Tacrolimus Capsules USP, 1 mg: White color, oblong shape, size "5" hard gelatin capsules printed with "PBT" and "1.0" in red ink on cap and body respectively.

Capsules are supplied as follows:

NDC 43817- 422 -01               Bottle of 100

Tacrolimus Capsules USP, 5 mg: Pink color, oblong shape, size "4" hard gelatin capsules printed with "PBT" and "5.0" in red ink on cap and body respectively.
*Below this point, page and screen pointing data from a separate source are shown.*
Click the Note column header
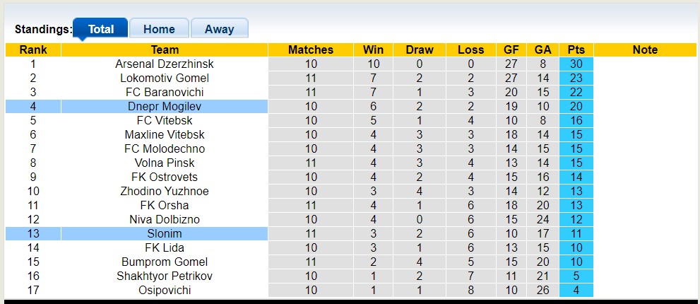700x304 pixels. pos(645,49)
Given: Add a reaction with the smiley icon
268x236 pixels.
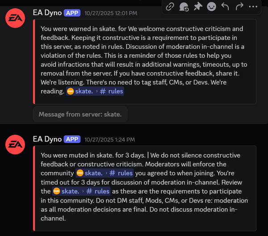Looking at the screenshot, I should coord(211,7).
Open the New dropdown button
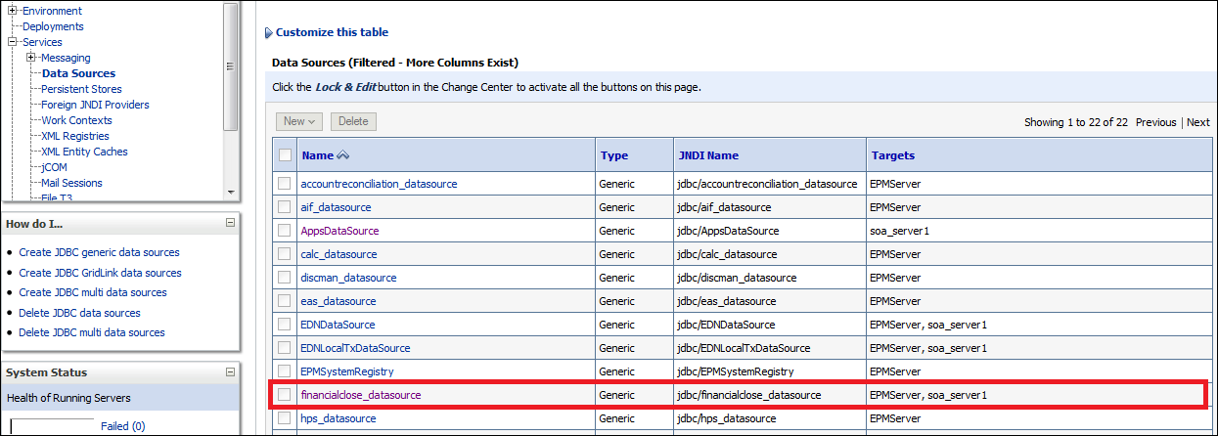The image size is (1218, 436). [x=299, y=121]
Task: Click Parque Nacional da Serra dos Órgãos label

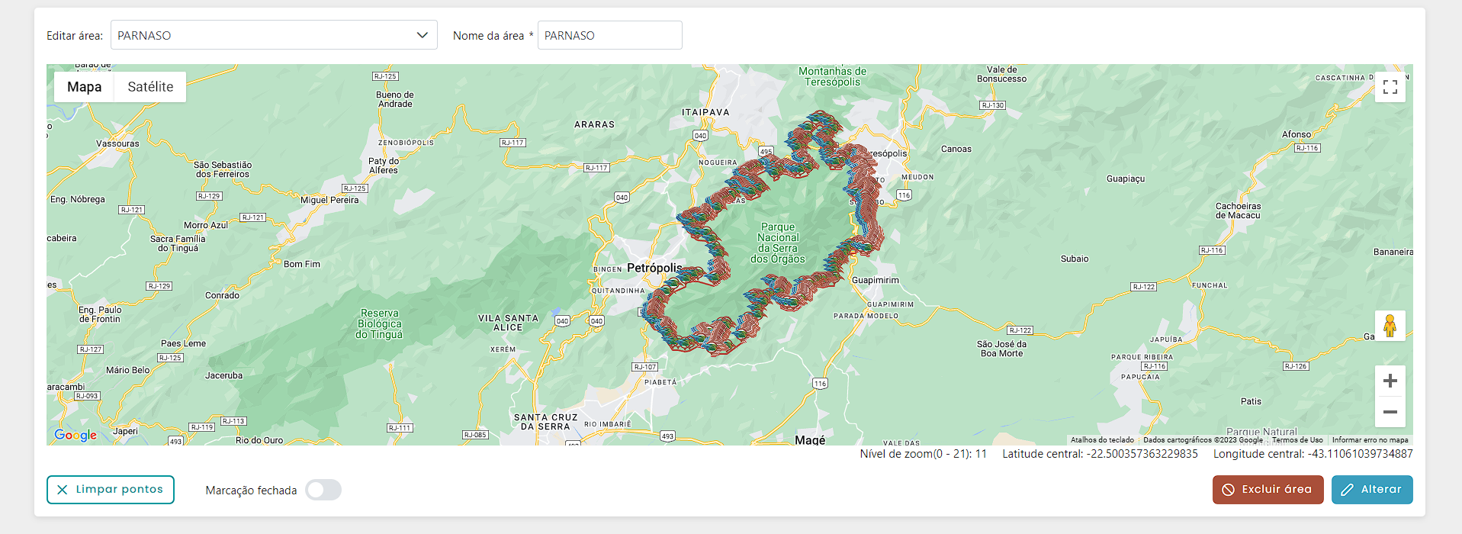Action: 777,243
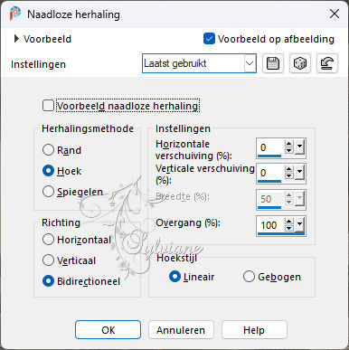
Task: Click the randomize parameters dice icon
Action: (300, 63)
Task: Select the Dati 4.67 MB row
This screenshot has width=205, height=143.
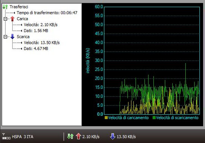Action: [x=36, y=48]
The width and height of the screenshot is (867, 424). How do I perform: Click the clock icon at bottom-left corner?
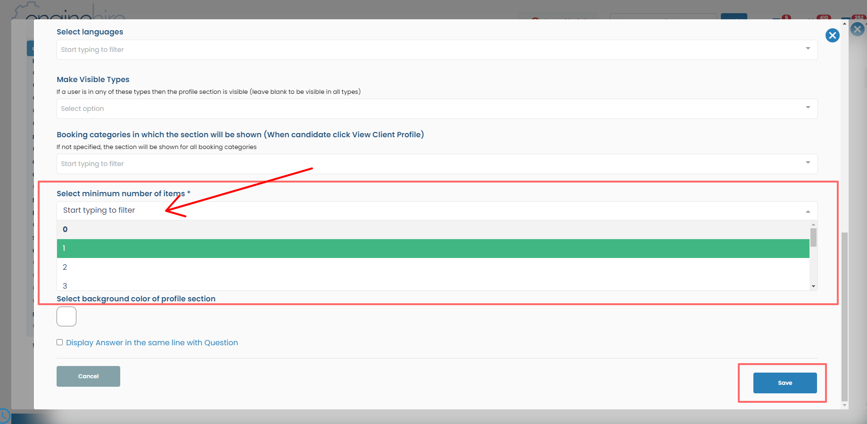click(x=4, y=416)
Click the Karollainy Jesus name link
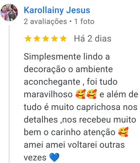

Capsules are supplied as follows:

NDC 43817- 423 -01               Bottle of 100

Note: Tacrolimus Capsules USP are not filled to maximum capsule capacity. Capsule contains labeled amount.

Store and Dispense

Store at 20°C to 25°C (77°F); excursions permitted to 15°C to 30°C (59°F to 86°F). [See USP Controlled Room Temperature].

Handling and Disposal

Tacrolimus can cause fetal harm. Tacrolimus Capsules USP should not be opened or crushed. Avoid inhalation or direct contact with skin or mucous membranes of the powder contained in Tacrolimus Capsules USP. If such contact occurs wash the skin thoroughly with soap and water; if ocular contact occurs, rinse eyes with water. In case a spill occurs, wipe the surface with a wet paper towel. Follow applicable special handling and disposal procedures 1 .

Mechanism of Action

Mechanism of Action

Tacrolimus binds to an intracellular protein, FKBP-12. A complex of tacrolimus-FKBP-12, calcium, calmodulin, and calcineurin (a ubiquitous mammalian intracellular  enzyme) is then formed, after which the phosphatase activity of calcineurin inhibited. Such inhibition prevents the dephosphorylation and translocation of various factors  such as the nuclear factor of activated T-cells (NF-AT), and nuclear factor kappa-light-chain enhancer of activated B-cells (NF-ÎşB).

Tacrolimus inhibits the expression and/or production of several cytokines that include interleukin (IL)-1 beta, IL-2, IL-3, IL-4, IL-5, IL-6, IL-8, IL-10, gamma interferon,  tumor necrosis factor-alpha, and granulocyte macrophage colony stimulating factor. Tacrolimus also inhibits IL-2 receptor expression and nitric oxide release, induces  apoptosis and production of transforming growth factor beta that can lead to immunosuppressive activity. The net result is the inhibition of T-lymphocyte activation and proliferation as well as T-helper-cell-dependent B-cell response (i.e., immunosuppression).